I don’t know which ones they are, but I believe that future evangelists for Christ are hiding among today’s Christian-bashing unbelievers. One day, they will say “yes” to Him, and He will fill them with the same love and joy that He poured into my soul and into yours. He will lift them up to testify to Him with all the fervor of someone who understands what it means to be rescued from eternal death.

I also know that among those who have not been told about Him there are people who will one day carry the news of His love to others who have not heard of him. Jesus is the Way, and that way is open to everyone.

But on this Easter Monday, they are still lost. They wander in the acrid bitterness of their unbelief, the noisy silence of their lack of knowledge. They are lost.

Christ’s mercy is the living water that enlivens our souls. Christ’s mercy is beyond our understanding, greater than our ability to reckon. It, like Him, is infinite. His mercy transcends time and place. It is available to everyone.

Please pray the Divine Mercy Novena today. Bring the lost souls of the world to Him and His mercy.

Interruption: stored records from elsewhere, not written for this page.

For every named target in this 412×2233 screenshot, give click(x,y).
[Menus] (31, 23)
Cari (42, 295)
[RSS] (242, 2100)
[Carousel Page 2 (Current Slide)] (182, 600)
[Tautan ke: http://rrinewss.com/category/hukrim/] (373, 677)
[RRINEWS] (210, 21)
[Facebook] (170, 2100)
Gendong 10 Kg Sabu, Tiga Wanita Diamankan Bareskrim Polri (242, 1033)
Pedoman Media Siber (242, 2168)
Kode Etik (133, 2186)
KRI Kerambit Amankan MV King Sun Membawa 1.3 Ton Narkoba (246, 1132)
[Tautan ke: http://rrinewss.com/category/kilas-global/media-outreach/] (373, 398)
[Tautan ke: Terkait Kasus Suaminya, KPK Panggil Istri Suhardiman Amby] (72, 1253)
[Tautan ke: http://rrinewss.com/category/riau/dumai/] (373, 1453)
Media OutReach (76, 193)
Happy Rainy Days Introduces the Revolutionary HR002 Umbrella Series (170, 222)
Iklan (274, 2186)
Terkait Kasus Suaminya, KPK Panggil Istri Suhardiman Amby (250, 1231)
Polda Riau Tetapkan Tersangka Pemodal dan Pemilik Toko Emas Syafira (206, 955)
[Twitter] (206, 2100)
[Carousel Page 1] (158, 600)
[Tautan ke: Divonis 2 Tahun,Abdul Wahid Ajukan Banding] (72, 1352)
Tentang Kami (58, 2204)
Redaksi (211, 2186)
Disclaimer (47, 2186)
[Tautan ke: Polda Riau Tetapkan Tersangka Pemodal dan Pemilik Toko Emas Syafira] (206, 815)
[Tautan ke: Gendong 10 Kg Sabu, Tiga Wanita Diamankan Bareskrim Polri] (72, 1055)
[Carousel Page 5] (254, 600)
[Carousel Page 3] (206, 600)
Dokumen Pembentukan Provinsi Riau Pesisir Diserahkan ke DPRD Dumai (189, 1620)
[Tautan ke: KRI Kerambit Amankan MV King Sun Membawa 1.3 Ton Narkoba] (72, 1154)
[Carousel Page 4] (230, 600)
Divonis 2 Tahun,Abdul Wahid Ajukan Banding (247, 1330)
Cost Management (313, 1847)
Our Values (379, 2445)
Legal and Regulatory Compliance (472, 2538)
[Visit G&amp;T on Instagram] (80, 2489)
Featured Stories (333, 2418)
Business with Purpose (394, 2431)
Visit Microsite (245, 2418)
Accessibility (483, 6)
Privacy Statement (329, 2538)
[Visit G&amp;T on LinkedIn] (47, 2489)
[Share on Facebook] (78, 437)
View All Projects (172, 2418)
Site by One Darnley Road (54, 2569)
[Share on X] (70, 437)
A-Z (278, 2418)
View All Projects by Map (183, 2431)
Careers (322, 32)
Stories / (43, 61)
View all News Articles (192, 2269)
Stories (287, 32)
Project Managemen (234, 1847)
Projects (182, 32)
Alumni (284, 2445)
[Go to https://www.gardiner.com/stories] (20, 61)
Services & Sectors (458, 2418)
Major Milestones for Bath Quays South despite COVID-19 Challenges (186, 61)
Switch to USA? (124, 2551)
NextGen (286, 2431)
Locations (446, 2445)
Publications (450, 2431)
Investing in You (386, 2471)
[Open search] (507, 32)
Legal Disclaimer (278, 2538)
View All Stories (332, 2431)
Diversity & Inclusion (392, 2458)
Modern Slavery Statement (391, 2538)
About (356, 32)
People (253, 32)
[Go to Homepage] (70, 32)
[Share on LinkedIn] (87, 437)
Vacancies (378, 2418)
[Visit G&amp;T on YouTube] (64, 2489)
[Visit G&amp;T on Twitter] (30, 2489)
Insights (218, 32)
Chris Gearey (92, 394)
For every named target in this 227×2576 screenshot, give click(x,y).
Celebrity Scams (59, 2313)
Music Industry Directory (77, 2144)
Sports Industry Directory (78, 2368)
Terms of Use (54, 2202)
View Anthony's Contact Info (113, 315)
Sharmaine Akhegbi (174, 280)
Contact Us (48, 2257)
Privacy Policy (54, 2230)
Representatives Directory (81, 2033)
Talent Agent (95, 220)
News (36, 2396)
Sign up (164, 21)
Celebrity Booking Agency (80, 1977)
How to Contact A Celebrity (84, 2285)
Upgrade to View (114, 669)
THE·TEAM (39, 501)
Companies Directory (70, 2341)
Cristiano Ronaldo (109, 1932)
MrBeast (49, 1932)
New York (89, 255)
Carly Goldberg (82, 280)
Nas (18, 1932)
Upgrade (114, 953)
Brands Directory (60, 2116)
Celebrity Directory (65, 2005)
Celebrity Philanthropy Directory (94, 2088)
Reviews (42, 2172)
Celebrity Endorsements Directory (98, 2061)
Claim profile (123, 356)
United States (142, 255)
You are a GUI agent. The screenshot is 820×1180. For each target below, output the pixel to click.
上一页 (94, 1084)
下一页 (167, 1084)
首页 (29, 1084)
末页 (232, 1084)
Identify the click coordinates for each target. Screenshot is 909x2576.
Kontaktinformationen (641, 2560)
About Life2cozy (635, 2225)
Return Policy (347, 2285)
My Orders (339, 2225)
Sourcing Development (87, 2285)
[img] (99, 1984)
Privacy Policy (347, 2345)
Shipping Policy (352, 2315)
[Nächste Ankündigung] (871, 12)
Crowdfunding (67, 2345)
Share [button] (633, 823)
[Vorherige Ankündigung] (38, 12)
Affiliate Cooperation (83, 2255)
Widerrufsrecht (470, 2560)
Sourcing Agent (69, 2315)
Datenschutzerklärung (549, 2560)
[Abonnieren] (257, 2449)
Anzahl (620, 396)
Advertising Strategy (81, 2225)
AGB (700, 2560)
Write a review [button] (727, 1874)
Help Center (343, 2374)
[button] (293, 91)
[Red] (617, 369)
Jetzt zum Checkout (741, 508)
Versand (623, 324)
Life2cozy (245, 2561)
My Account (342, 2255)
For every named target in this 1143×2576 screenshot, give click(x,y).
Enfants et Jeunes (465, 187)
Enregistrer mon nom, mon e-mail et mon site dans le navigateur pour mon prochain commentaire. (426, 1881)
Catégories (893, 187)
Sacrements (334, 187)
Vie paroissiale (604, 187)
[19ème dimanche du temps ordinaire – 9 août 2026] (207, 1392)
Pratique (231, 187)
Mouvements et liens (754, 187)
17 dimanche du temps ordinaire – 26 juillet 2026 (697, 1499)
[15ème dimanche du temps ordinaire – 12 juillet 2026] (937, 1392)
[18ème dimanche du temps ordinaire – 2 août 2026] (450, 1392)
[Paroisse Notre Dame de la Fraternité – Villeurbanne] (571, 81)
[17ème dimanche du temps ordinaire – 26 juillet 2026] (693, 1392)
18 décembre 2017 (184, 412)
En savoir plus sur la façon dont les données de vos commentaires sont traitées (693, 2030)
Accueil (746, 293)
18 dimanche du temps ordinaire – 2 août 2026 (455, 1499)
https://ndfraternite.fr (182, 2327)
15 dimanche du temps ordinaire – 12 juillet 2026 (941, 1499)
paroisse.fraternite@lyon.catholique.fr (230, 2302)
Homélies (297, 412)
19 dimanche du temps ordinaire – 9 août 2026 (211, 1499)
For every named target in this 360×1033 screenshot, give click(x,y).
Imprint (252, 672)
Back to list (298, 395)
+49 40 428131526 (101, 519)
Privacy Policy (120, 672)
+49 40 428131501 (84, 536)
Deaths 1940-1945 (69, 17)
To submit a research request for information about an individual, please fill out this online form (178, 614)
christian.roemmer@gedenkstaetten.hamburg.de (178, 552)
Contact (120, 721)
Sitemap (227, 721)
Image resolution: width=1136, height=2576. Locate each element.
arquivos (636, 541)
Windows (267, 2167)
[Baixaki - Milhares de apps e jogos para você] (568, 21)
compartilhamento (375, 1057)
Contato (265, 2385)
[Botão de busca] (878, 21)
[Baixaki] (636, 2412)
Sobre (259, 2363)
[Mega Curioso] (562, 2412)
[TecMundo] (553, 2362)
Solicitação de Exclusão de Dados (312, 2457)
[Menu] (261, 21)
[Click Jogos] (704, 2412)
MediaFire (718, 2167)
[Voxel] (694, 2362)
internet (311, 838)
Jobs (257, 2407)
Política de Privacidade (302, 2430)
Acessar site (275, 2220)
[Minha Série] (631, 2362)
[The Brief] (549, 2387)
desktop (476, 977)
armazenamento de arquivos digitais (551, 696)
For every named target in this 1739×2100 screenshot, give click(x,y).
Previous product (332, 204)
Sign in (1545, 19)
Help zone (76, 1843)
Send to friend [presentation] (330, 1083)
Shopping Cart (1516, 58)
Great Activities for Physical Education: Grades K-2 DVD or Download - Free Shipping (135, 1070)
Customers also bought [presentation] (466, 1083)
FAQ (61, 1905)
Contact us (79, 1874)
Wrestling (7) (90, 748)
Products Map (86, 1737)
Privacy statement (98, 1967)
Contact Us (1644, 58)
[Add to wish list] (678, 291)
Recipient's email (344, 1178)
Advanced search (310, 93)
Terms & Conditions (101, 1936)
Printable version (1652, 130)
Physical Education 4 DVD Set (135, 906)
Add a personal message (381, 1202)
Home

He can change hearts that you and I think are beyond reaching.

I know.

I was once such a person myself.

Fourth Day

Today bring to Me those who do not believe in God and those who do not know Me, 

I was thinking also of them during My bitter Passion, and their future zeal comforted My Heart. Immerse them in the ocean of My mercy.”  

Most compassionate Jesus, You are the Light of the whole world. Receive into the abode of Your Most Compassionate Heart the souls of those who do not believe in God and of those who as yet do not know You. Let the rays of Your grace enlighten them that they, too, together with us, may extol Your wonderful mercy; and do not let them escape from the abode which is Your Most Compassionate Heart.

Eternal Father, turn Your merciful gaze upon the souls of those who do not believe in You, and of those who as yet do not know You, but who are enclosed in the Most Compassionate Heart of Jesus. Draw them to the light of the Gospel. These souls do not know what great happiness it is to love You. Grant that they, too, may extol the generosity of Your mercy for endless ages. Amen.

*Our Lord’s original words here were “the pagans.” Since the pontificate of Pope John XXIII, the Church has seen fit to replace this term with clearer and more appropriate terminology.